Extracted information.
····················

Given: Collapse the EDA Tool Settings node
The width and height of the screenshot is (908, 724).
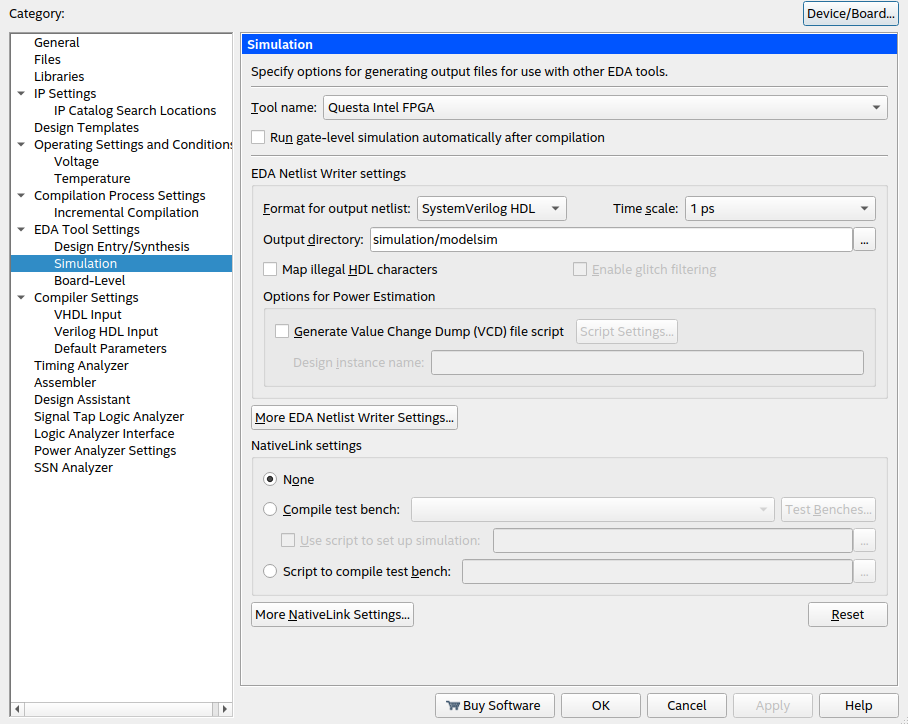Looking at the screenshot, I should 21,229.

····················

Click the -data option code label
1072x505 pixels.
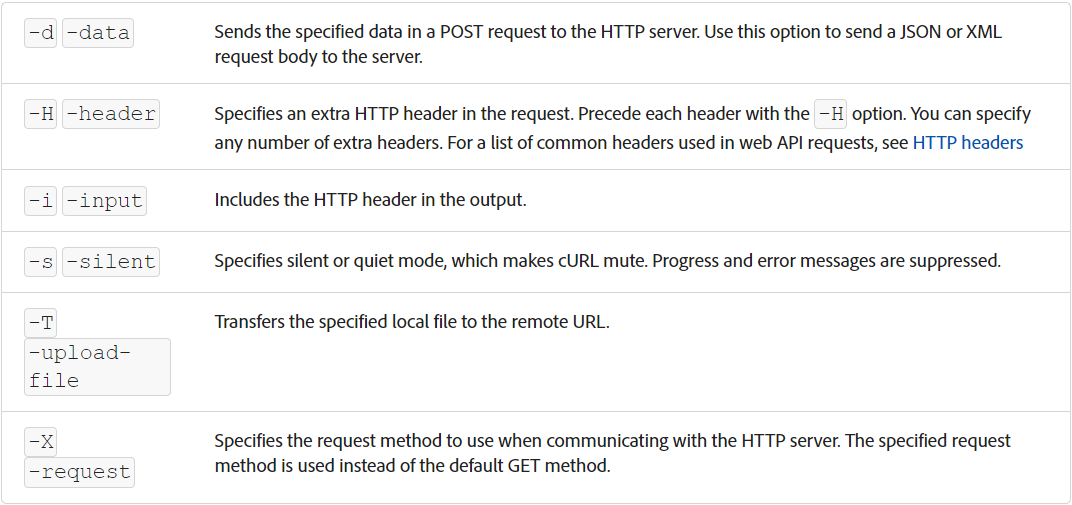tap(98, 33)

····················

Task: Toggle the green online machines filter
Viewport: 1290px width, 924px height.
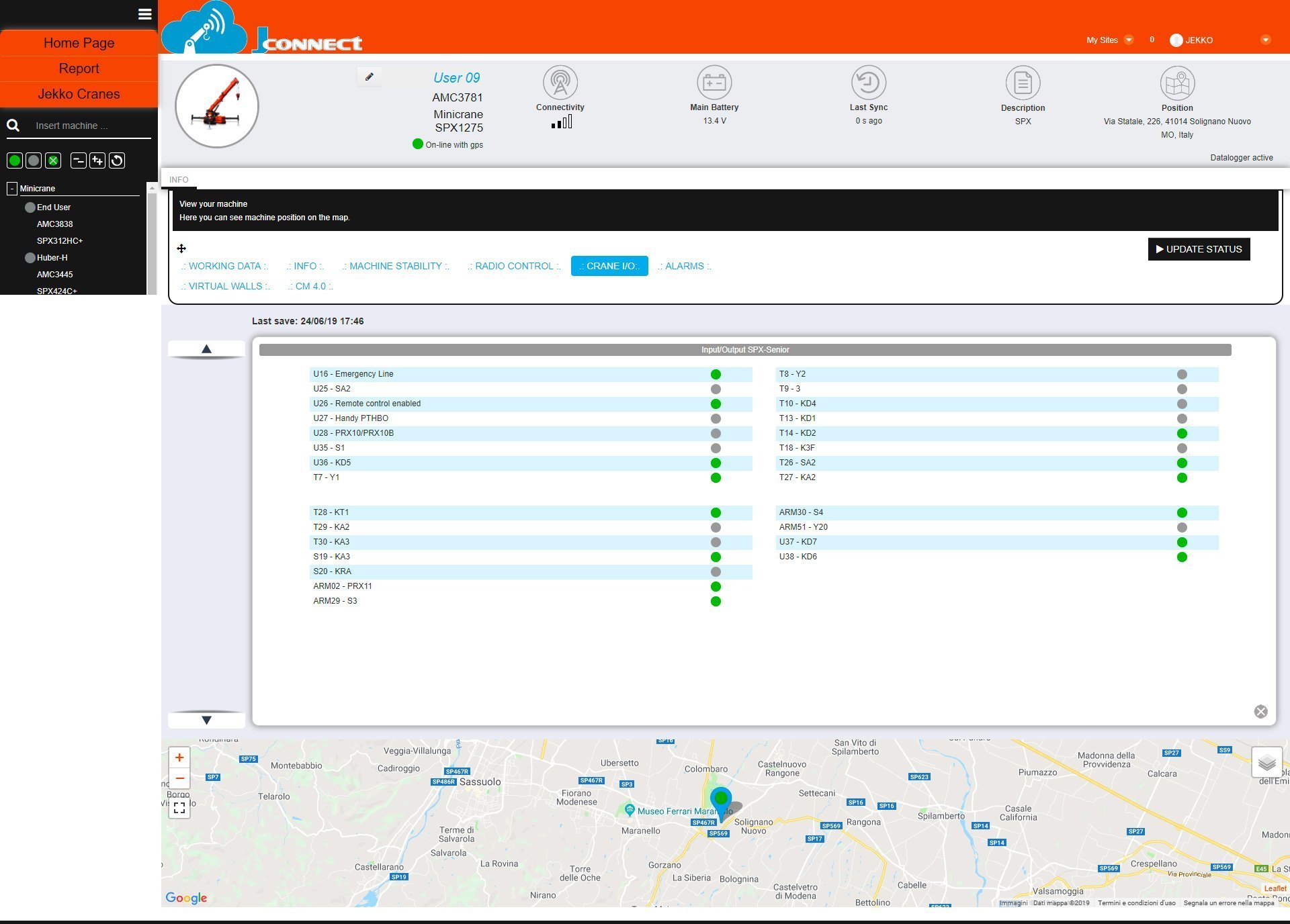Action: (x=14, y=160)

····················

Stated problem. Extract the part of the items that opens with the line containing "Click the -data option code label" and closes with the line containing "tap(98, 33)", including both of those lines. Leave the pictures out of your answer.

Written solution.
Click the -data option code label
1072x505 pixels.
tap(98, 33)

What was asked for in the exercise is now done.